══ DOCUMENT SEGMENT

A look into Oracle redo, part 3: log writer work cycle overview

This is the third part of a series of blogposts on how the Oracle database handles redo. The previous part talked about the memory area that stores redo strand information: https://fritshoogland.wordpress.com/2018/02/05/a-look-into-oracle-redo-part-2-the-discovery-of-the-kcrfa-structure/.

The single most important process in the Oracle database for handling redo is the log writer, which primary task is flushing the redo information other Oracle database processes put in the public redo strands to disk. Now that we have investigated the public redo strands and concurrency (first part) and kcrfsg_ and the KCRFA structure (second part), it seems logical to me to look at the log writer.

Simply because we have seen the foreground process take the redo allocation latch, ‘fiddles around’ in the kcrfsg_ and KCRFA structures and releases the latch, it is a pretty safe guess the logwriter is using these structures to determine if it needs to write. It looks like the kcrfsg_ structure contains global redo information like redo log file information, and the KCRFA structure strand specific information.

First we need to get an understanding of what the logwriter process is actually doing. The below investigation is done to see how the idle and write work cycles work, I explicitly excluded additional tasks like redo log file switches.

First of all, actually quite surprisingly, there is little information about what the log writer is actually doing. The only well known features of the logwriter is that it writes the log buffer instrumented by the ‘log file parallel write’ wait event, and sleeps on a semaphore in the wait event ‘rdbms ipc message’. In order to learn more, I’ve run a debugtrace on the logwriter process running idle, and stripped excess information and then captured only the calls one level from the stack depth the logwriter process is on in between the work cycles:

$ awk -n '$0 ~ /^\ \x3e\ /' lgwr_full_cycle_stripped.txt
 > ksarcv(0x7ffc3dd12338, 0x7ffc3dd122a0, ...)               <<<<
 > ksl_exit_main_loop_wait(0x9d64fb00c, 0x7, ...)
 > ksbcti(0x12b84c18, 0x7f2c1eb804b0, ...)          (nr 1)
 > dbktFlush(0, 0, ...)
 > sltrgatime64(0x7f2c23b9e9a0, 0x7f2c23b9ebe8, ...)
 > ksbcti(0x12b84be0, 0x7f2c1eb80208, ...)          (nr 2)
 > ksbcti(0x12b84bfc, 0x7f2c1eb804b0, ...)          (nr 3)

════
══ RECORD LIST

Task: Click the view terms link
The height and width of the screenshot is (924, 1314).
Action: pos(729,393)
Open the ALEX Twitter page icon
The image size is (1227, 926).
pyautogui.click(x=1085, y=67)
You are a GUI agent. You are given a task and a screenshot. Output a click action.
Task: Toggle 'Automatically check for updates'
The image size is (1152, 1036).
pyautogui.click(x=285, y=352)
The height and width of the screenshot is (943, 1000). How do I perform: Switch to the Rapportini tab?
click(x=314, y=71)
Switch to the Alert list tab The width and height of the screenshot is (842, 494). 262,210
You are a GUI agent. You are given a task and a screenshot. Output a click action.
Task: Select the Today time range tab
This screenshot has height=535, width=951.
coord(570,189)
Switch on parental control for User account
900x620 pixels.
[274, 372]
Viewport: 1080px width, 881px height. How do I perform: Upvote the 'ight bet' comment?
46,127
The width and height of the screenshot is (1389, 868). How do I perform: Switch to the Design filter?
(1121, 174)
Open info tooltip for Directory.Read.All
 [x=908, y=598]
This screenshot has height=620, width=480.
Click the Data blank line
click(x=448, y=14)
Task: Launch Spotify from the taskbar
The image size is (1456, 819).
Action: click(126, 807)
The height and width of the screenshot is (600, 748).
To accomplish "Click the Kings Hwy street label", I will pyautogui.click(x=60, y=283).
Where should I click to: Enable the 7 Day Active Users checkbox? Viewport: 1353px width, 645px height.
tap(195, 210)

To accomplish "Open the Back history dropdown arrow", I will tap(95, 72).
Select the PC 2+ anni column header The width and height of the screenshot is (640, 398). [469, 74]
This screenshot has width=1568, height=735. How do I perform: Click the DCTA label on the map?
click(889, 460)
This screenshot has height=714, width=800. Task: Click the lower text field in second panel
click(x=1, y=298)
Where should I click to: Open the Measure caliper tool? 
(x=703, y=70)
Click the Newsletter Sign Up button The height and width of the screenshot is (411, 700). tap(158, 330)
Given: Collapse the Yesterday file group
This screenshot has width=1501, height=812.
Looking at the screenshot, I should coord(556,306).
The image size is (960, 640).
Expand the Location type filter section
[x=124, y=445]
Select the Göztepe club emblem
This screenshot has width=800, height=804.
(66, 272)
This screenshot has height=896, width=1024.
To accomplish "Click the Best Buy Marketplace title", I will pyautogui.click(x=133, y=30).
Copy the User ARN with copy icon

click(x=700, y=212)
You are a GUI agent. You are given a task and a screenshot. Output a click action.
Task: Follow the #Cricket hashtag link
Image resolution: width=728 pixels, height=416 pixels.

════

JOB 1 - Reproduce, word for word, the records from the line with "This screenshot has height=896, width=1024." through the last line of the records.
JOB 2 - Carry on the post about the Oracle log writer's work cycle, starting after its last line.
The post and the records are independent material with no connection between them.

ANSWER 1 -
This screenshot has height=896, width=1024.
To accomplish "Click the Best Buy Marketplace title", I will pyautogui.click(x=133, y=30).
Copy the User ARN with copy icon

click(x=700, y=212)
You are a GUI agent. You are given a task and a screenshot. Output a click action.
Task: Follow the #Cricket hashtag link
Image resolution: width=728 pixels, height=416 pixels.

ANSWER 2 -
 > sltrgatime64(0, 0, ...)
 > ksl_enter_main_loop_wait(0x1, 0x4ccef9975, ...)
 > ksarcv(0x7ffc3dd12338, 0x7ffc3dd122a0, ...)               <<<<
 > ksl_exit_main_loop_wait(0x9d67d8b01, 0x7, ...)
 > ksbcti(0x12b84c18, 0x7f2c1eb804b0, ...)          (nr 1)
 > dbktFlush(0, 0, ...)
 > sltrgatime64(0x7f2c23b9e9a0, 0x7f2c23b9ebe8, ...)
 > ksbcti(0x12b84be0, 0x7f2c1eb80208, ...)          (nr 2)
 > ksbcti(0x12b84bfc, 0x7f2c1eb804b0, ...)          (nr 3)
 > sltrgatime64(0, 0, ...)
 > ksl_enter_main_loop_wait(0x1, 0x4cd05fb07, ...)
 > ksarcv(0x7ffc3dd12338, 0x7ffc3dd122a0, ...)               <<<<

ksarcv means kernel service asynchronous receive message, this is the function that sets up the semaphore and puts the logwriter process to sleep. This also explains the ksl_exit_main_loop_wait and ksl_enter_main_loop_wait functions, these are called exactly before (enter) and after (exit) the ksarcv function. The dbktFlush function is managing trace files, this function is used to write messages to the logwriter tracefile. The sltrgatime64 function is a function that calls clock_gettime. That leaves one function that can be seen in my example: ksbcti. ksbcti means kernel service background processes call timeout/interrupts. This is a function that performs several different functions based on the first argument.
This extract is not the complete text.